Oneng … jika mendengar nama itu
kira-kira apa yang terbesit di benak Anda? 99% otak rakyat Indonesia
saya yakin pasti langsung tertuju sosok si Oneng, istri Ahmad Bajuri
dalam komedi situasi Bajaj Bajuri.
Saya penggemar setia serial dari
sebuah stasiun televisi swasta itu, yang sangat sukses tahun 2002 hingga
2005an.
Pribadi Oneng memang sangat identik dengan keluguan, kejujuran,
polos, apa adanya, serta (maaf) O’ON.
Hal terakhir ini yang saya paling
tidak setuju. Saya menolak keras itu!
Jenius
Bagi saya pribadi, Oneng adalah symbol sebuah kejeniusan perilaku.

==*==

KETENTUAN TUGAS: Tuliskan ulang kata demi kata bagian teks tentang Oneng, mulai dari "Pribadi Oneng memang" sampai "sebuah kejeniusan perilaku.". Baris-baris ini berasal dari sumber yang berbeda.

CUPLIKAN BARIS:
==*==

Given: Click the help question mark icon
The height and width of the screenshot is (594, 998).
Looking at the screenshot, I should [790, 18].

==*==

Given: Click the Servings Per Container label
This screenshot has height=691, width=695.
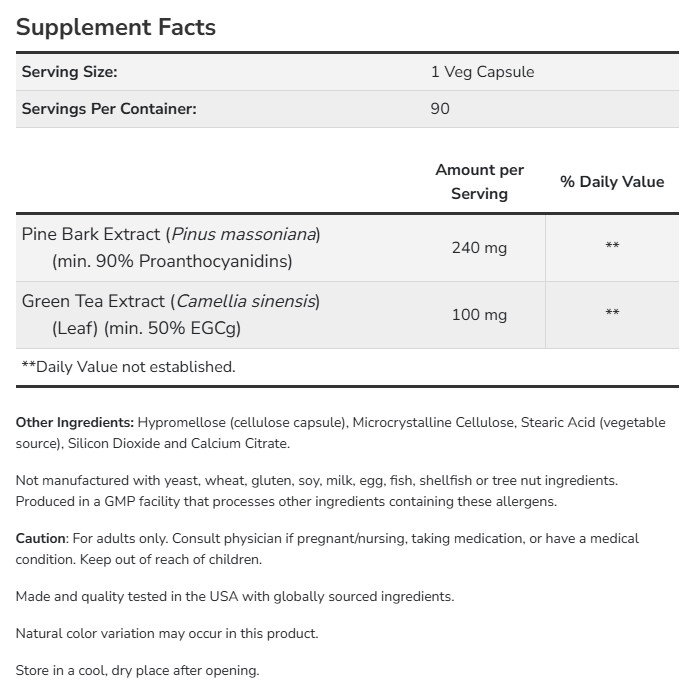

==*==

HASIL YANG BENAR:
Pribadi Oneng memang sangat identik dengan keluguan, kejujuran,
polos, apa adanya, serta (maaf) O’ON.
Hal terakhir ini yang saya paling
tidak setuju. Saya menolak keras itu!
Jenius
Bagi saya pribadi, Oneng adalah symbol sebuah kejeniusan perilaku.